Suggestions for tools for de novo assembly from mixed amplicon samples

I’m doing a project where we are identifying mosquito bloodmeal host species. We amplify a 700 bp portion of the COI (barcode) gene for 48-96 samples, barcode and pool the PCR product, and sequence it using nanopore sequencing. I’ve been able to get one consensus per barcode using the medaka consensus pipeline. We use American Robins as the reference sequence but I can’t collect unmapped reads.

Does anyone know of tools that would let me do a de novo assembly of the data without a reference? I want to identify all species where the mosquito has fed on more than one kind of animal, so would like contigs instead of one consensus. I’ve tried I think all of the options when I search “de novo” in the tool list, but none have worked. Thanks.

Hi @lkothera

Several nanopore assembly tutorials are available here → GTN Materials Search

If you want to explore what didn’t work, you can post back details about those jobs. I’m not clear if they didn’t work because of scientific or technical reasons. We can certainly help with the latter here.

Hi Jennifer,
This is a history where I’ve processed one sample that I suspect is mixed (mosquito bloodmeal from two different birds) via processing the reads in Geneious.

When I use Raven, I get no sequences for the fasta output, and one sequence under “Graphical Fragment Assembly” which blasts to one of the species I get hits for in Geneious.

When I use Spades, I get 1 contig that’s about the right size and hits to the same species as Raven, then there are 99 more contigs, the largest of which is about 300bp. The first few don’t map to anything meaningful.

When I did a denovo assembly in Geneious, of the first 5 contig consensus sequences, two returned different species for this sample.

Are there settings I can adjust where you can make suggestions what to try? I was using the medaka consensus pipeline, but couldn’t figure out how to save unmapped reads and didn’t know if mixed samples would shake out from that tool. Sorry for the lengthy post.

What tool were you using or is that masked from the user? That is just another platform correct?

I used their proprietary assembler. Right, Geneious is a canned program for bioinformatics that has a bunch of good tools, but it costs $, so I’m looking for a publicly available way to do the same thing. Thanks.

Do you think it’s a problem with the relatively short length (700bp) of my amplicon?

1 Like

Hi @lkothera

Do you only have the Nanopore long reads? Or short reads as well?

Do you have reference genomes for the avians?

My guess is that the Geneious “tool” is actually a workflow, and there is a sorting step either before or in between assembly rounds. In Galaxy, you would make those decisions yourself. The VGP workflows would be one place to start if you want to explore those as a potential template.

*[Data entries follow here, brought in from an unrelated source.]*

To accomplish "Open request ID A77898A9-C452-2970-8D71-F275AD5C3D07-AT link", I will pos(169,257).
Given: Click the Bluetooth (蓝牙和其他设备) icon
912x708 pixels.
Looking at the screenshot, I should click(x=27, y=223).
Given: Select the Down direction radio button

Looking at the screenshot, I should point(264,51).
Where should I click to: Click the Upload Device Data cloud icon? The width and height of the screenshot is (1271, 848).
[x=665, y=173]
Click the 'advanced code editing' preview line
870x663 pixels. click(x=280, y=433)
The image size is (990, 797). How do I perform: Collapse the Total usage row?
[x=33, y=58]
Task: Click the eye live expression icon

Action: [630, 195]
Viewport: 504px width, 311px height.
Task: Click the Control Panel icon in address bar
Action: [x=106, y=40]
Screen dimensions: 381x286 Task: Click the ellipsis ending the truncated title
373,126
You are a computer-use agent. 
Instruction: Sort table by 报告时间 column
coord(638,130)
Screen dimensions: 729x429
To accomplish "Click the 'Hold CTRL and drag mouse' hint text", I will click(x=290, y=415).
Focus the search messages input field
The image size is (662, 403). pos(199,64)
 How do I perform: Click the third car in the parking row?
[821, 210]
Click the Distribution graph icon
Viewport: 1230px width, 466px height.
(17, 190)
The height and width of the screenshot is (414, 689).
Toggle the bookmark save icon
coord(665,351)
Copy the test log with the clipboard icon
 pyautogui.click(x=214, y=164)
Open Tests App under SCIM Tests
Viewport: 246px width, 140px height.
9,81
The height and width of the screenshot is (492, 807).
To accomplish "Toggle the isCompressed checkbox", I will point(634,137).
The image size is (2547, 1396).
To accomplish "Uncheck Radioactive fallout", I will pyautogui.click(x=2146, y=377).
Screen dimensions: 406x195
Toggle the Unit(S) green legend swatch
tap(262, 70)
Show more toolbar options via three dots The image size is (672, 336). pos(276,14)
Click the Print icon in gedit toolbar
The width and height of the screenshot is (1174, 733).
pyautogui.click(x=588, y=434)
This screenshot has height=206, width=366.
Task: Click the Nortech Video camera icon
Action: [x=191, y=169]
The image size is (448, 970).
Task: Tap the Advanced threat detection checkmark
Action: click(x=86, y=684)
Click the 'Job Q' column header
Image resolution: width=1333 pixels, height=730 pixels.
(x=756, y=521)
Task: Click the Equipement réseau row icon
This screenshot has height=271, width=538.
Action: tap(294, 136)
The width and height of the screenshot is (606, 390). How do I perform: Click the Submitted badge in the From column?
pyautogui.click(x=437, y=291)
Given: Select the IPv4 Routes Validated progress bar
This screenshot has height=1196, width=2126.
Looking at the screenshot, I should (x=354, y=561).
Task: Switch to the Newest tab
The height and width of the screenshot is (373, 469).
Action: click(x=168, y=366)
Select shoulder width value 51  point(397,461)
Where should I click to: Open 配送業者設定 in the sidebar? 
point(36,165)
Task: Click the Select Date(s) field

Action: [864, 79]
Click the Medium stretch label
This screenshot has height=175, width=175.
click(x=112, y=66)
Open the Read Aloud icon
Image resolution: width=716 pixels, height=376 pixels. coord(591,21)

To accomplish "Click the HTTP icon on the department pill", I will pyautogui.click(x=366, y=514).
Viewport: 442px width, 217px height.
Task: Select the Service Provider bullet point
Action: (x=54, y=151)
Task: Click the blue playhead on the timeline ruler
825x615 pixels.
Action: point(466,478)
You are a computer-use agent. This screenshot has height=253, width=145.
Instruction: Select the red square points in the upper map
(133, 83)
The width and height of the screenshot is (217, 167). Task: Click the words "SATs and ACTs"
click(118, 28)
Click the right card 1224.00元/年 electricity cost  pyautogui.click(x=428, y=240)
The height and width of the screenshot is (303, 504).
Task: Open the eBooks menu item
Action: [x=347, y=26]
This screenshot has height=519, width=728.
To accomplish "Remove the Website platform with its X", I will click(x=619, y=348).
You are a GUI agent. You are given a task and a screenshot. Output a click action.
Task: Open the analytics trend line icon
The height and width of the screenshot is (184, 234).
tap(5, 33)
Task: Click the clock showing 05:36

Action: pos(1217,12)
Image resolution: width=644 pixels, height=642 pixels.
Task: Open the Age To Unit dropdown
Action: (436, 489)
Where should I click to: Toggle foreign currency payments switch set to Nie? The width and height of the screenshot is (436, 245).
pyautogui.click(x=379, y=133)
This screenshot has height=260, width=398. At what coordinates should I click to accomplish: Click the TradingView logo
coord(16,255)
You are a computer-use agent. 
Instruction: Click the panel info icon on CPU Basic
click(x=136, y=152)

My questions were to see if a specific tool alternative tool might work for the assembly better, or in combination, or if the sorting part seems possible or not. Re-reading your original question, it seems the reference is not available or you don’t want to use it (?).

You could also do the reverse and use the Mosquito assembly.

Canu is another assembler but I haven’t used it much and not sure how performative it is. And, with any of these, tuning the assembly parameters seems important for this as defaults are probably not going to work well.

This tutorial focuses on Unicycler but that tools wraps around SPAdes in a conceptually similar way as I suspect Geneious wraps around some other assembler (or is actually SPAdes again). Maybe helps? Even if just for concepts like k-mers and reviewing assembly success/fail? Hands-on: Unicycler Assembly / Assembly

Sorry for the delay. Thanks for this info, I will check out those resources.

This data set is exclusively shorter reads. We have 700bp amplicons from a mosquito bloodmeal ID PCR that uses the barcode gene (COI). We have a set of 96 barcoded samples that have been multiplexed for sequencing, then computationally demultiplexed into fastq reads (I can export BAM files too).

I’d like to have a way to make de novo assemblies on these in Galaxy because the Geneious de novo workflow found a lot of mixed samples (= more than one species).

I don’t know about the feasibility of having reference genome(s). The possible hits include mostly birds, but other vertebrates too - it would be a big list. I’ll check out the VGP workflows though and circle back around it I can’t get anywhere. Thanks.